# TASK DIRECTIONS
Extend the write-up on Apache Solr pain points from ApacheCon 2022, picking up right after its last sentence.

-- SOURCE EXTRACT start --

Apache Solr, Event

Apache Solr: the Top 10 Things We Can Do Better – ApacheCon 2022 Edition

ApacheCon North America 2022 reached its conclusion last Thursday 6th of October in New Orleans(Louisiana), it has been a terrific conference, vibrant and thought-provoking.
Especially for the Apache Solr community, it has been a fantastic moment to gather.
I have personally enjoyed the company of many fellow Lucene/Solr committers during and after the conference and this makes these events even more special.
The Apache Solr Birds of a Feather(BoF), organized by David Smiley has been fundamental to exploring what users and contributors-wannabe think about our beloved project, and oh boy, how much we discovered!
18 people attended, 7 were only interested in Apache Lucene and 11 had some(or a lot of) experience with Apache Solr.
As an Apache Lucene/Solr committer and PMC member, my priority is to improve the quality of the project and to involve more the community, so let’s explore the top 10 things we ended up identifying as current Apache Solr pain points!

10. Managing ontologies

There was a time another Apache project was on the rise and the king of ontologies management for text enrichment and its name was Apache Stanbol.
I am using the past here because this project retired to the attic so it’s not maintained anymore.
When this happened, it has been hard to fill the gap through Open-source software and a plugin/extension of Apache Solr could be spot on.
What about a dedicated Apache Solr collection/managed resource to store/search ontologies from a knowledge base(maybe directly importing triples stores/RDF?), possibly providing a tagging service to be used in conjunction with an update request processor( maybe a Text Tagger 2.0)?
This area has not been actively researched and developed recently, but this means there’s an opportunity to shine through new contributions!

-- SOURCE EXTRACT end --
-- SUPPLIED INFORMATION start --

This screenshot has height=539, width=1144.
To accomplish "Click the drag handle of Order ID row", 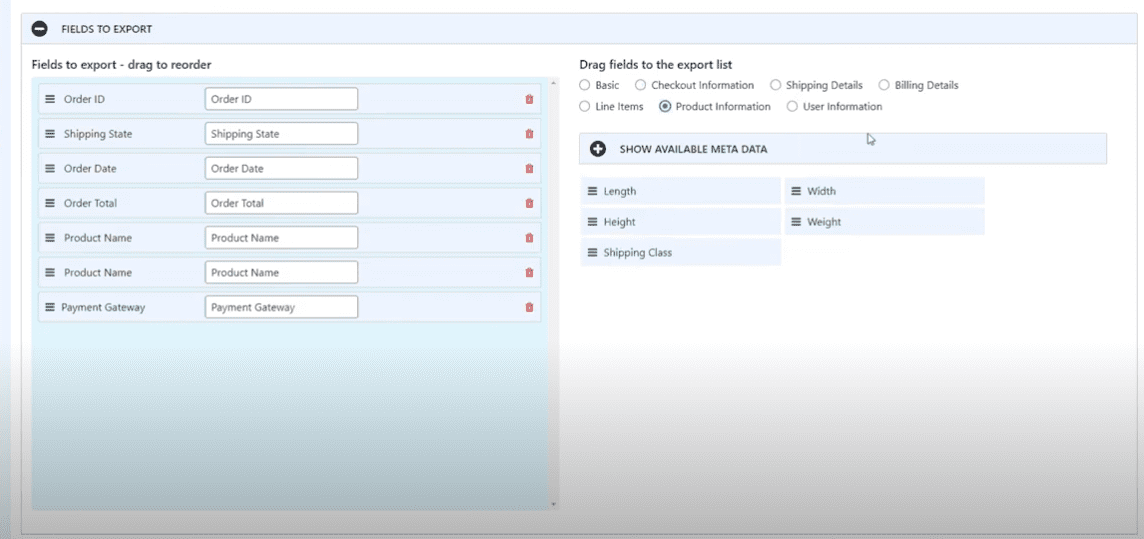I will 50,99.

-- SUPPLIED INFORMATION end --

# RESPONSE TO THIS TASK
9. (Performant?) Joins

Joins strictly speaking are implemented both in Apache Lucene and Solr and provide the ability to run nested documents search (query/index time), including across indexes and collections on various instances.
It’s definitely an amazing feature, but they have always been recommended as a last resort only, given the performance implications.
Many users are using(and possibly abusing?) this feature anyway, certainly with difficulties.
Possibly it’s time to invest strongly in this direction and improve/re-design part of this feature.

8. Showcase of core features

Sure, there is the Apache Solr reference guide which is an immense source of documentation including many tutorials and examples of how to use certain features, but what about a core section with the most common use cases and clear, detailed examples, something like the “getting started” on steroids, potentially with additional code examples and a live Solr instance managed by the community to interact with?

7. Metrics at collection/node level

Currently, it’s possible to investigate in detail what happens at a core level, but it’s not easy to gather information and stats at a collection level(distributed) or at the node level(summing up all the cores).
This should especially regard usage stats such as the number of query requests received by the total of request handlers and indexing throughput as a whole.

6. Finding new issues to work on

We are reaching the main pain points here: Apache projects are first communities and then technological solutions, so we should facilitate how new people get into the project.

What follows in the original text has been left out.